→ Task directions
Can you list every line of the records that contains the word "Given"? Matching is case-sensitive.

---------- Record list

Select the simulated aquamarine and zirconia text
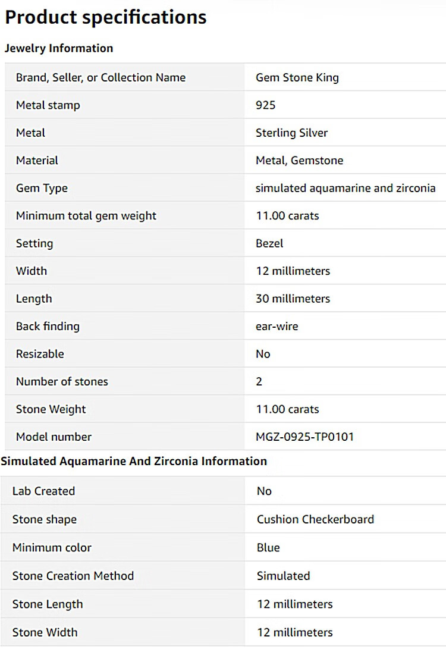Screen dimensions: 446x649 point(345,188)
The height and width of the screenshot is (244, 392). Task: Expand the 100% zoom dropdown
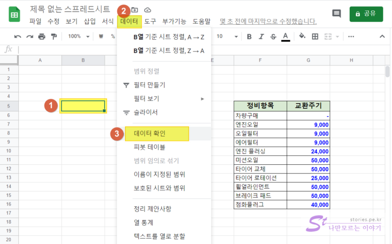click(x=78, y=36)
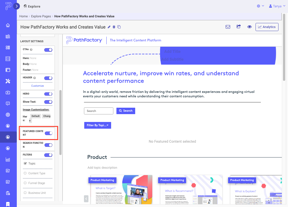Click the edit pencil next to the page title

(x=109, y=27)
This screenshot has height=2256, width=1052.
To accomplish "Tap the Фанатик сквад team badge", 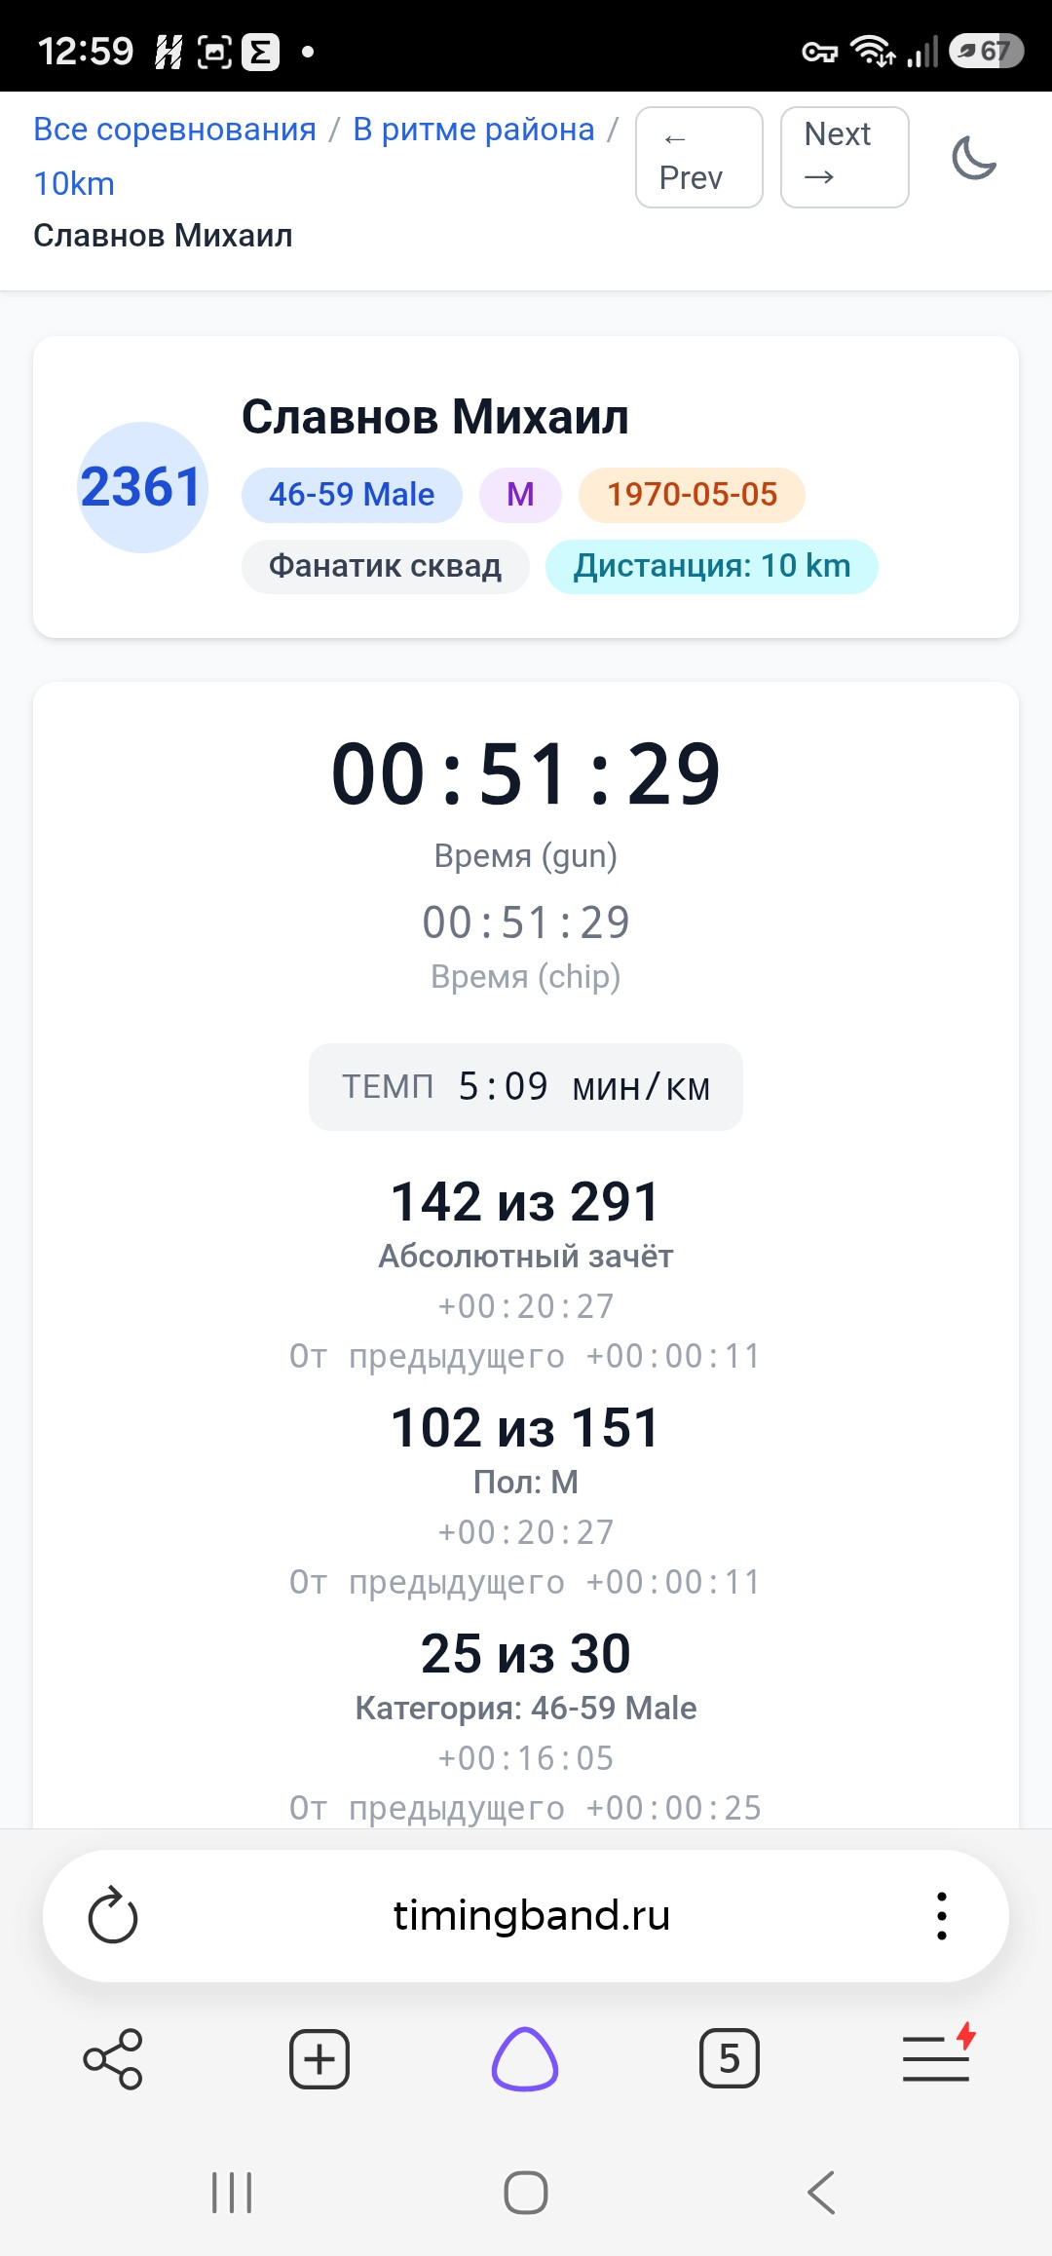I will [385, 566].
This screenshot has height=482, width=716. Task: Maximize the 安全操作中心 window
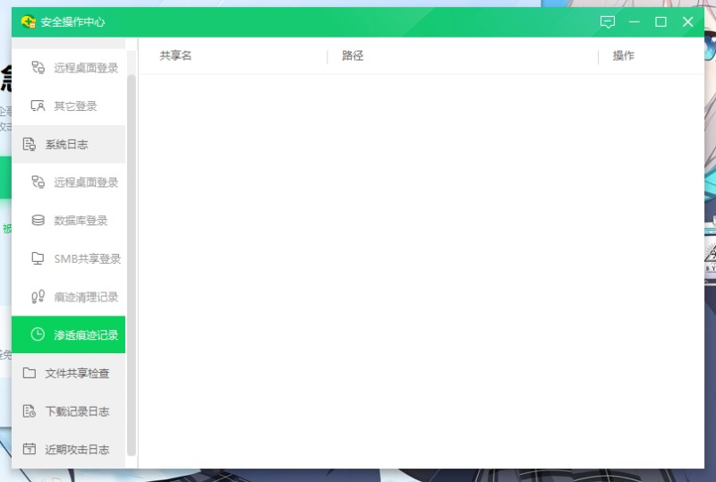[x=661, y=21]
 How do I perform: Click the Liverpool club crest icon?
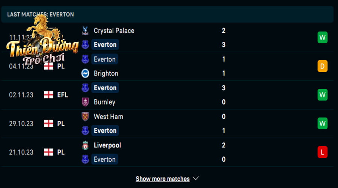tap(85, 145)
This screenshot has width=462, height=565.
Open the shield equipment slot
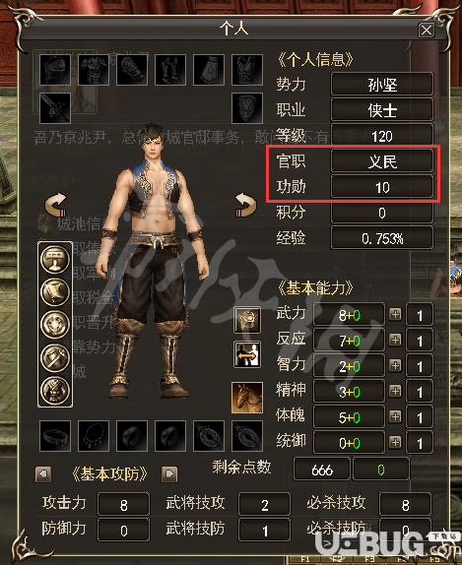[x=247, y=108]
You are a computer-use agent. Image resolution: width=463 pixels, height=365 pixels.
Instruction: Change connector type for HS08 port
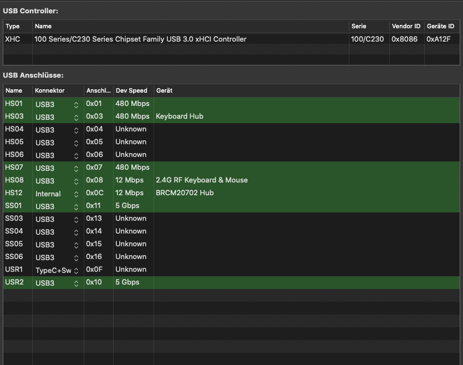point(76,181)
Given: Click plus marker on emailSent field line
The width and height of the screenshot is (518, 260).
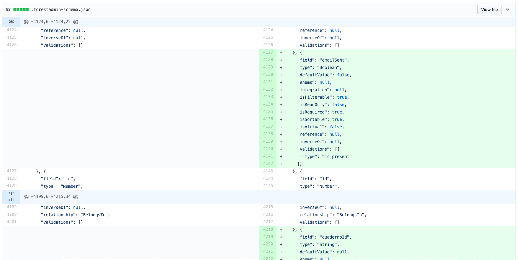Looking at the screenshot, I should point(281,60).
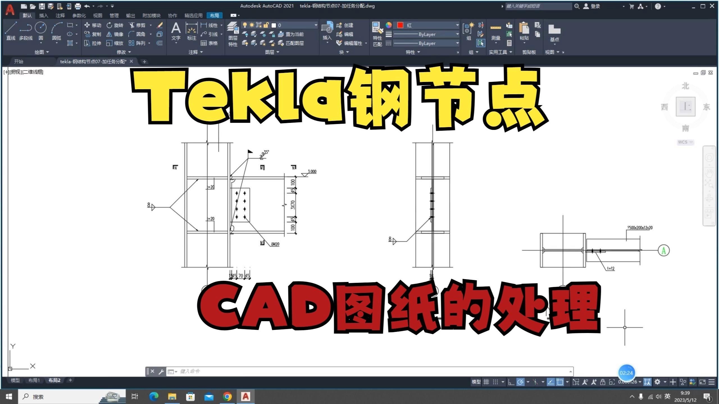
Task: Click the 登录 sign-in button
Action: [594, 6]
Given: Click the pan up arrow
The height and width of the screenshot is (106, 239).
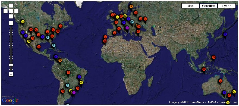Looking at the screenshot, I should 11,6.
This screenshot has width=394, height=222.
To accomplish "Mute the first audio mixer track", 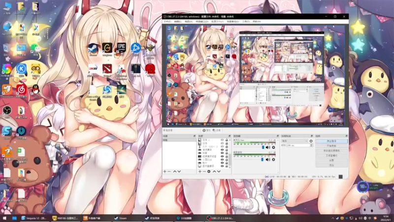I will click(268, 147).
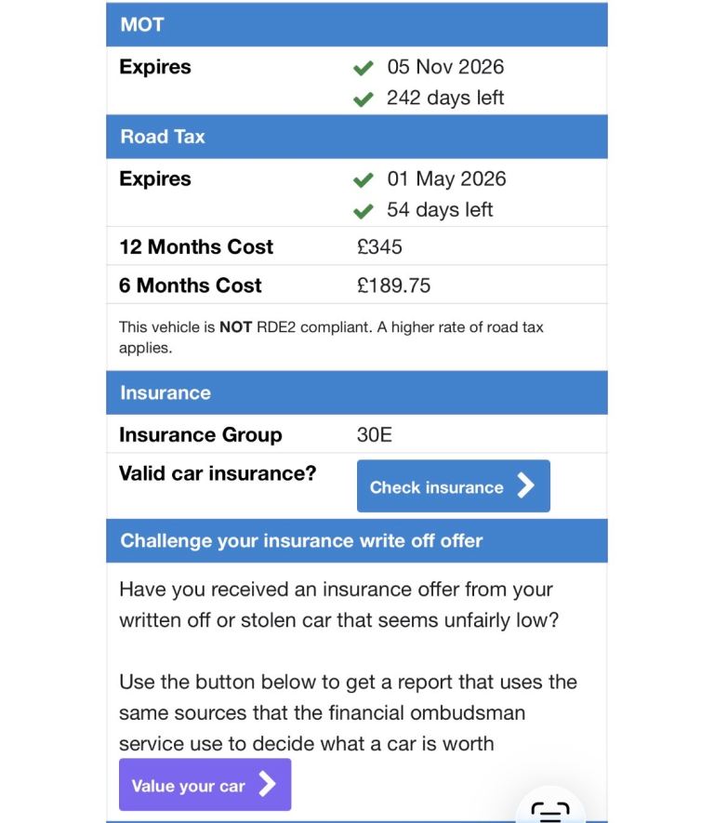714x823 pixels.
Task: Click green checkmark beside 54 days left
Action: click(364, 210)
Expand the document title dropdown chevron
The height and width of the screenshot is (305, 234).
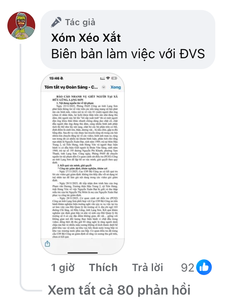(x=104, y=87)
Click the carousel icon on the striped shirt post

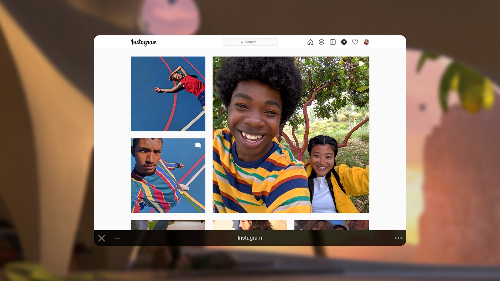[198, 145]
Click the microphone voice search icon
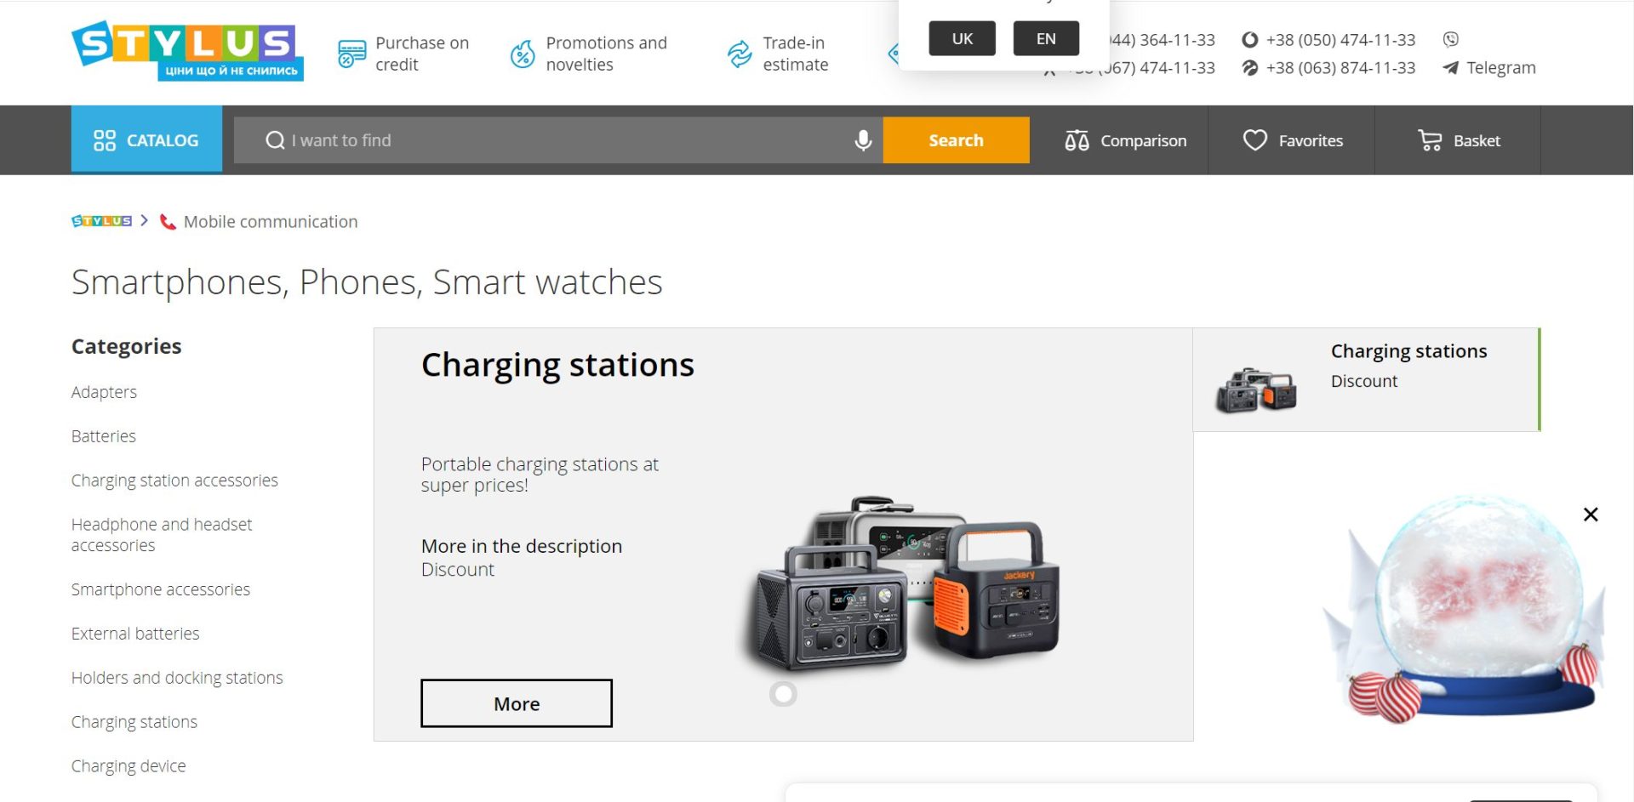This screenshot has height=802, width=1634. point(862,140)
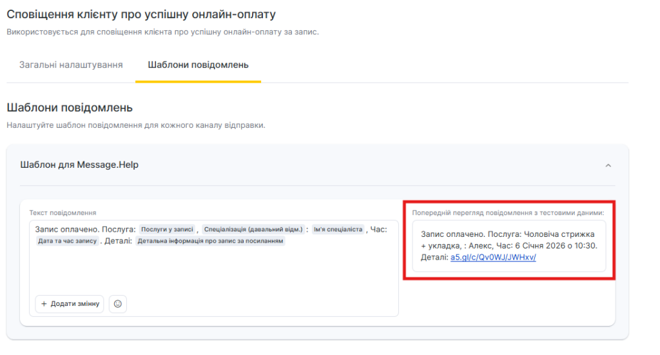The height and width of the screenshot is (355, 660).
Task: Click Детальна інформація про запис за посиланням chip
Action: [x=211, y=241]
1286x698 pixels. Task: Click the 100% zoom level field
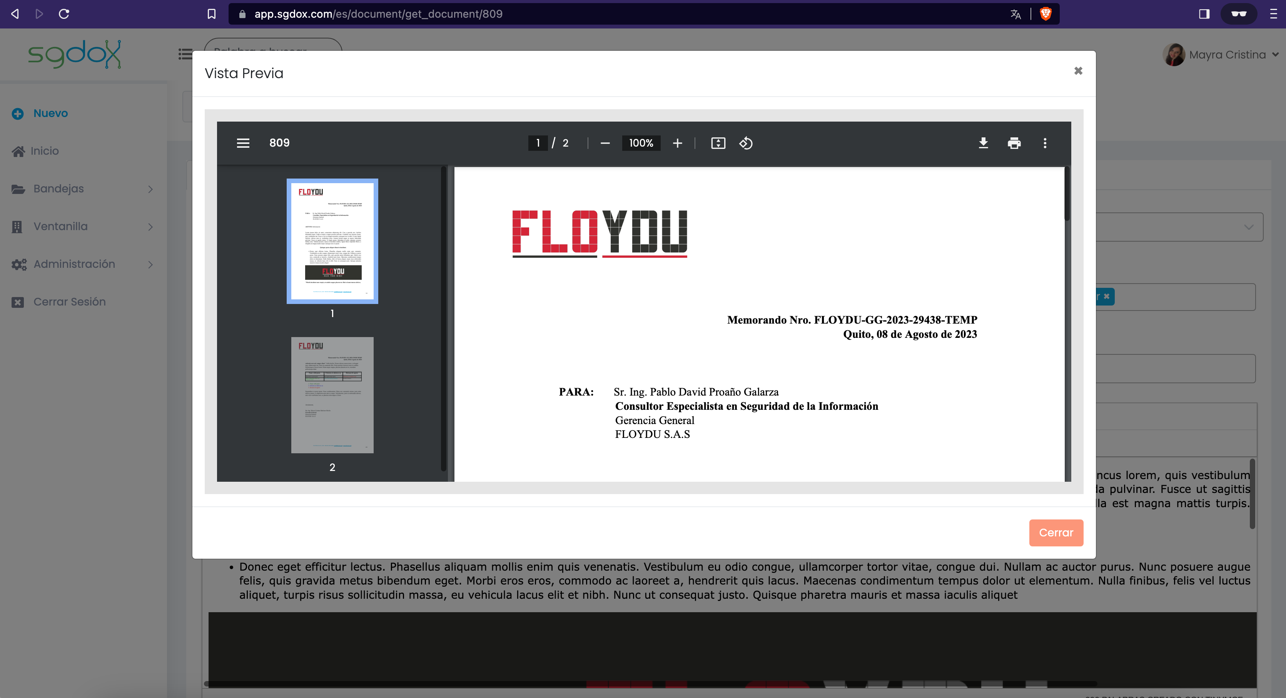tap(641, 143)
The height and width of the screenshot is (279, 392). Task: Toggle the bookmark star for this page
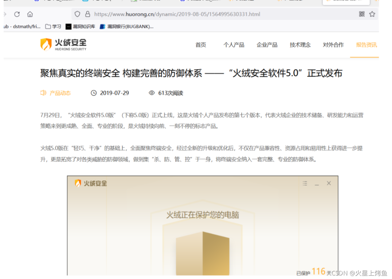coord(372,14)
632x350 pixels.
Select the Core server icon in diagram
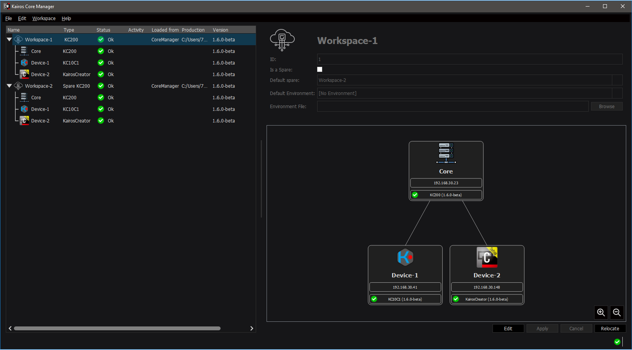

--------------------

→ Exercise result
Given: Click plus marker on emailSent field line
Given: Click the pan up arrow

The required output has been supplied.